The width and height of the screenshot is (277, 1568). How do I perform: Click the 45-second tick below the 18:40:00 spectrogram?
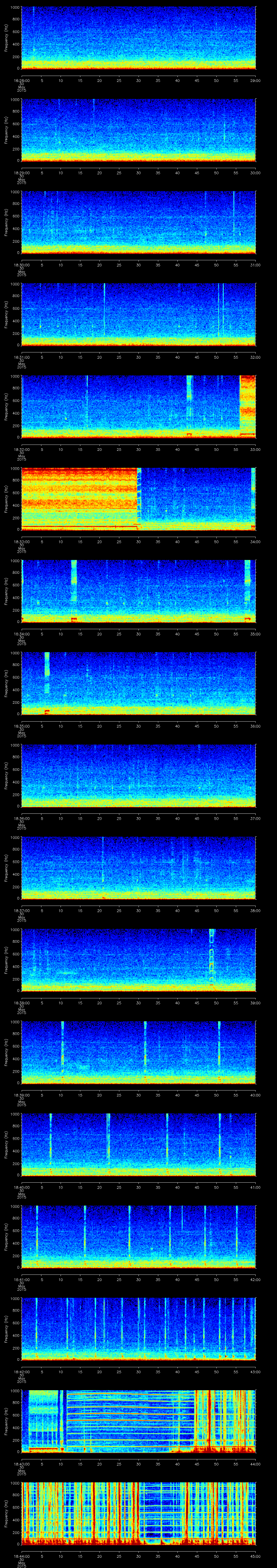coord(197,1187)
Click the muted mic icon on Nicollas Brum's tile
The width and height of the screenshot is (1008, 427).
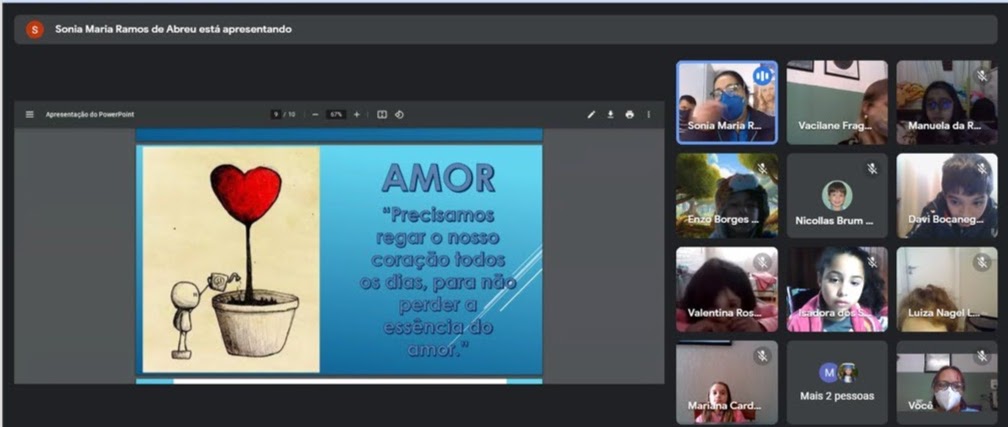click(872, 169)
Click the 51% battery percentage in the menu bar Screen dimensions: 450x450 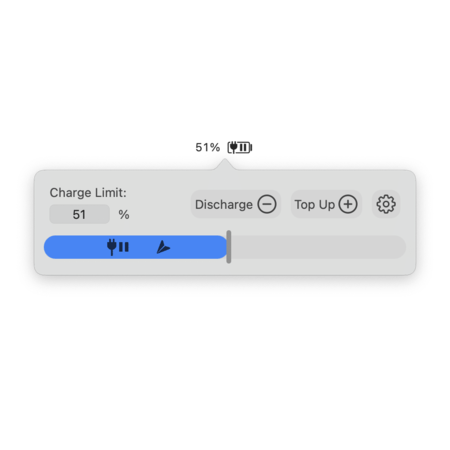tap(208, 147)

----------

• YOUR TASK: Leaving every picture behind, retype the entries above exactly, from the first line through the line with "Click the muted", and stop there.

• REPLY TO THE TASK:
The width and height of the screenshot is (277, 1568). How do I perform: Click the 45-second tick below the 18:40:00 spectrogram?
coord(197,1187)
Click the muted mic icon on Nicollas Brum's tile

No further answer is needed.